● **What the task requires**: Look through the lines below; wherever the word "each" appears, copy that line.
☆ ☆ ☆
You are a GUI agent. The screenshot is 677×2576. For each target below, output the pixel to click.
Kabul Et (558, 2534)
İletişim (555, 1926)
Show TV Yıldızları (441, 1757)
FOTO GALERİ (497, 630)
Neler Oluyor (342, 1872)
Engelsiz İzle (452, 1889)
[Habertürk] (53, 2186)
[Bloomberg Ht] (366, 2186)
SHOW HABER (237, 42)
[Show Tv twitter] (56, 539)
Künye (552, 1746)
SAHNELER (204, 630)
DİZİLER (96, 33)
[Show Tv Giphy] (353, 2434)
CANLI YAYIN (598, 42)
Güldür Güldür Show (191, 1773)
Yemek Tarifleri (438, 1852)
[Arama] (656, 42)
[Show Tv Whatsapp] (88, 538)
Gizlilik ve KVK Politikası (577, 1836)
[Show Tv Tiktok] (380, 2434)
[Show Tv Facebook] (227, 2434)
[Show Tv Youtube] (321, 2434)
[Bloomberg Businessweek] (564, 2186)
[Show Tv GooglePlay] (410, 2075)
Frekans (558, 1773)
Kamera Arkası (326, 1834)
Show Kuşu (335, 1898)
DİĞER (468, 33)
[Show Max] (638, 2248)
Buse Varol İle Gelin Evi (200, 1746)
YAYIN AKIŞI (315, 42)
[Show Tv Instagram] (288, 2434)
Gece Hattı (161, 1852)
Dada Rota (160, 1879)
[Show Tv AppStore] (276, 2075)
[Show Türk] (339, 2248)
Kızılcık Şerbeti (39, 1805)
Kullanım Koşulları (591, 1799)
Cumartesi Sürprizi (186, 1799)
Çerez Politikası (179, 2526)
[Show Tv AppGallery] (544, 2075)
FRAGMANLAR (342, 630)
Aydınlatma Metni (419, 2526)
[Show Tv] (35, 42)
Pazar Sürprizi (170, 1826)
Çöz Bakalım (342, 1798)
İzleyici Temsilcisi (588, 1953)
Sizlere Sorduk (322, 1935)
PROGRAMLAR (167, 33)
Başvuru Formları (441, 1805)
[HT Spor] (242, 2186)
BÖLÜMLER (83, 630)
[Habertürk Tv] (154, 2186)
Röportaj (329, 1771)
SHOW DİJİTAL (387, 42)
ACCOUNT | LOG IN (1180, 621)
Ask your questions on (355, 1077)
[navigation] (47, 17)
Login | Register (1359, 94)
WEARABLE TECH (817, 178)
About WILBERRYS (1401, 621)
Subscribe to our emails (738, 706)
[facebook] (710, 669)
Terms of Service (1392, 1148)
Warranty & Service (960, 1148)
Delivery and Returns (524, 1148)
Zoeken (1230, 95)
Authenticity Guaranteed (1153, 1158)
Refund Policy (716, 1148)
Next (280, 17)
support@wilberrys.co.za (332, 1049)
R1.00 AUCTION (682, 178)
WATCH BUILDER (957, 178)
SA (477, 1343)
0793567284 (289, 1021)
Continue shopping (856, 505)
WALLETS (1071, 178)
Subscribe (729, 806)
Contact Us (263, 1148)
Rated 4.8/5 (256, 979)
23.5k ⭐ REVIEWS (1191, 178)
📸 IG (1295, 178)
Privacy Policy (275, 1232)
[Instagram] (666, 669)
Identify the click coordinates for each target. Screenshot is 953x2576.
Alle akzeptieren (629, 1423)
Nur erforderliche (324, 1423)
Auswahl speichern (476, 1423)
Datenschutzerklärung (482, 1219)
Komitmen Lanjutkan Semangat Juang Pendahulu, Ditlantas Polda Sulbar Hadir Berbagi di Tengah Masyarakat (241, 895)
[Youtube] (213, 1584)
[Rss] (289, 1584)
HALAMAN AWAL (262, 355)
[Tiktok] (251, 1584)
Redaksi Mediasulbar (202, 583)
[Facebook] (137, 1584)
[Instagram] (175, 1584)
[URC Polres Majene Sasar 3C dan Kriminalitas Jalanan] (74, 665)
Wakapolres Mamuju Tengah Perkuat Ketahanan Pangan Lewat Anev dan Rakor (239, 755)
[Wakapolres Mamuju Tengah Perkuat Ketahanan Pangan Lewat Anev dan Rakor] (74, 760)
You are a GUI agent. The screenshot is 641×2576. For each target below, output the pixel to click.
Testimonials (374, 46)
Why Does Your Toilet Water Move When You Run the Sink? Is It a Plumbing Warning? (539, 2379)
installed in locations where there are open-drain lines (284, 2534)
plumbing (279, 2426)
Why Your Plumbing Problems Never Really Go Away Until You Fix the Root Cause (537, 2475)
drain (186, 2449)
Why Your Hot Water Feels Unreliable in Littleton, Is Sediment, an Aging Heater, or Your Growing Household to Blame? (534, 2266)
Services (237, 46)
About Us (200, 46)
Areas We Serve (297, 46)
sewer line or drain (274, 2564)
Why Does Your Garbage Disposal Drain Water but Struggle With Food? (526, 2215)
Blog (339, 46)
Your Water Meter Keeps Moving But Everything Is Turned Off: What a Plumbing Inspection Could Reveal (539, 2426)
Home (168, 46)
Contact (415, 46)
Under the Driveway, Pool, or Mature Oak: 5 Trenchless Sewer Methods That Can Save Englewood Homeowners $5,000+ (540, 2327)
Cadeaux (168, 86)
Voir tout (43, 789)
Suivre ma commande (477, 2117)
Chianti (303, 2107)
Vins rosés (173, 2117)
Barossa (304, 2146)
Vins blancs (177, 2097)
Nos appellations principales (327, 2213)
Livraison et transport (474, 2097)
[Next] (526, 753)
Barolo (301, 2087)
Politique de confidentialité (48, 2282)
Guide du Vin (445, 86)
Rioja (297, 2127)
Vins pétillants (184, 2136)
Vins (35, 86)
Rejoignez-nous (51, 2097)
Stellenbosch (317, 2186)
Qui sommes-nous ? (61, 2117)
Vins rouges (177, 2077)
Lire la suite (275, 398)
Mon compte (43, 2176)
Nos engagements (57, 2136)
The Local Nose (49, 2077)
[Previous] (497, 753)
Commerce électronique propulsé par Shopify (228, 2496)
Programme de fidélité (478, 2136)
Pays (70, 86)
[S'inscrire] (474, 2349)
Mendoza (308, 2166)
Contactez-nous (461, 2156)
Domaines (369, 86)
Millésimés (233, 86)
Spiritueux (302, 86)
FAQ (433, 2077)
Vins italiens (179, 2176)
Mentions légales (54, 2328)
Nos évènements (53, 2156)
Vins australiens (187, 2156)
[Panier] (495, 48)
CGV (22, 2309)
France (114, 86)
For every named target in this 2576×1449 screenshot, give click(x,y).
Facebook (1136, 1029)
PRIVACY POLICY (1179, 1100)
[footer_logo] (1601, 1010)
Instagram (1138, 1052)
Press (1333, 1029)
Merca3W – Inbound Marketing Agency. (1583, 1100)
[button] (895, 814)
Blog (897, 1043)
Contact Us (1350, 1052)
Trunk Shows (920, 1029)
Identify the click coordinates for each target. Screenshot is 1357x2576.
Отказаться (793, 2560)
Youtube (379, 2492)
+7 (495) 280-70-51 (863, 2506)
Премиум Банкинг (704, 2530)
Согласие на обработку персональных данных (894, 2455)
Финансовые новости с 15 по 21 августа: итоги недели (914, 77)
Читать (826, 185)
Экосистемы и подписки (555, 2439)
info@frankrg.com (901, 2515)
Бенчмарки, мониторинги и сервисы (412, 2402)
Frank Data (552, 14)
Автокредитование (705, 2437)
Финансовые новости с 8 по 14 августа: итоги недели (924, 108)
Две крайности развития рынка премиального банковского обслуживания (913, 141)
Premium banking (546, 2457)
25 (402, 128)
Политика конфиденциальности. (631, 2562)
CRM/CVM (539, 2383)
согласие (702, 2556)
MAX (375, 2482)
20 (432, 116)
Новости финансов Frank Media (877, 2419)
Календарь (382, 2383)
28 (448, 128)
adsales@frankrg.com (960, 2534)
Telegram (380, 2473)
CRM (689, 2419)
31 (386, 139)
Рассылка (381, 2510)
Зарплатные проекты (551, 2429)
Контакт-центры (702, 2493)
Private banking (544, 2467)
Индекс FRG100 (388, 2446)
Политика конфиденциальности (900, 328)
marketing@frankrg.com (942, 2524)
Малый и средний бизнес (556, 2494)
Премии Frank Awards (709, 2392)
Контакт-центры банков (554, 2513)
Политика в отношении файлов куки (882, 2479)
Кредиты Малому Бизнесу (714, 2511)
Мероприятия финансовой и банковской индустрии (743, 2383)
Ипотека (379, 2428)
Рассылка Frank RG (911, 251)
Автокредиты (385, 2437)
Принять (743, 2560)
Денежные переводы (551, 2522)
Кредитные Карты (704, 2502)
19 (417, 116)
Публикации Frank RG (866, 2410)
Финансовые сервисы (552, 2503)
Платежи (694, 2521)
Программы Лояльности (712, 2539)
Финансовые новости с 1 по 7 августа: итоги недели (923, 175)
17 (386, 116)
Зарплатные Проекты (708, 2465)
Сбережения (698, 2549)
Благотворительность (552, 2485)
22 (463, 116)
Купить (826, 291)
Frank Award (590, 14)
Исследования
☆ ☆ ☆
● **Solution**:
You are a GUI agent. The screenshot is 677×2576. For each target below, output the pixel to click.
Identify the click coordinates for each target. Screenshot is 953x2576.
You are a GUI agent. The screenshot is 641×2576. For each target below, output the pixel to click.
Identify the click coordinates for each target. Screenshot is 1357x2576.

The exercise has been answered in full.